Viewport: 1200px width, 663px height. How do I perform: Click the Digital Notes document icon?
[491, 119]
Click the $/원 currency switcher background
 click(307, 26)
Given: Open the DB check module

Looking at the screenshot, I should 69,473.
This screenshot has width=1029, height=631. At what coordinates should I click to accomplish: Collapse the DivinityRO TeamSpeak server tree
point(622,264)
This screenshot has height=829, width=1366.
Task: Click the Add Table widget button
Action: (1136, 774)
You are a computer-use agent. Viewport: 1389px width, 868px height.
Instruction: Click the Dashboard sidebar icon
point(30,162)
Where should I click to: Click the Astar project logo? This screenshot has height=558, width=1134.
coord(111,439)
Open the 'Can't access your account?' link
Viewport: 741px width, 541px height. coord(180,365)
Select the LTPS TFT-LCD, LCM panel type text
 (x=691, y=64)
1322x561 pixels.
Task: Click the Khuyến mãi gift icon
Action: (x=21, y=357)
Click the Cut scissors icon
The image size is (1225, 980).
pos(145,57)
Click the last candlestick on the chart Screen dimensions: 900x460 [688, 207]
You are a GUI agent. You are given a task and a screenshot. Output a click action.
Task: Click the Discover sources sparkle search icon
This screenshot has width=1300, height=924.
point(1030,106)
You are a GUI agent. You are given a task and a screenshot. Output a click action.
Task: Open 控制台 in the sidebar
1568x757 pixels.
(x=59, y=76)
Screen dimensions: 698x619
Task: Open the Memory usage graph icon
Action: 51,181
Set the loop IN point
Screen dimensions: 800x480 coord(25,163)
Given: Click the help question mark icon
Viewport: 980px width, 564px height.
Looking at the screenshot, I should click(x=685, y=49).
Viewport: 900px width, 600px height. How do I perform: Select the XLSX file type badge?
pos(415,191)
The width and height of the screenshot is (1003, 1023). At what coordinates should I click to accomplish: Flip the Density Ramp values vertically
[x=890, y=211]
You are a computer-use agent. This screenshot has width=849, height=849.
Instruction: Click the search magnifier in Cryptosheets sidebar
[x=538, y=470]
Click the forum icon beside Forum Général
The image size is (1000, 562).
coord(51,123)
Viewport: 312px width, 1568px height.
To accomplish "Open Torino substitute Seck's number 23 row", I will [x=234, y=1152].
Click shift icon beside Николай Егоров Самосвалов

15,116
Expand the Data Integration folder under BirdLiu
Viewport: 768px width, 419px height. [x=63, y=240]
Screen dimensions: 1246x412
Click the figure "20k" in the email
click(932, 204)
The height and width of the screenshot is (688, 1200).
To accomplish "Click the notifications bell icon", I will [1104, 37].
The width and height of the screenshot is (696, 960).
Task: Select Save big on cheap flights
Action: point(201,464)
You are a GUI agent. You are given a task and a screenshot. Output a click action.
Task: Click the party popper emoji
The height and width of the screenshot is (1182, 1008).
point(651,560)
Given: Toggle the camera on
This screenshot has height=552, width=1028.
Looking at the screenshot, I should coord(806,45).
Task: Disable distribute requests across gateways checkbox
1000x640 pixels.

*****

The required result is an exact repeat of the records above from the line containing "Screen dimensions: 1246x412" to their final line.

Screen dimensions: 1246x412
Click the figure "20k" in the email
click(932, 204)
The height and width of the screenshot is (688, 1200).
To accomplish "Click the notifications bell icon", I will [1104, 37].
The width and height of the screenshot is (696, 960).
Task: Select Save big on cheap flights
Action: point(201,464)
You are a GUI agent. You are given a task and a screenshot. Output a click action.
Task: Click the party popper emoji
The height and width of the screenshot is (1182, 1008).
point(651,560)
Given: Toggle the camera on
This screenshot has height=552, width=1028.
Looking at the screenshot, I should coord(806,45).
Task: Disable distribute requests across gateways checkbox
1000x640 pixels.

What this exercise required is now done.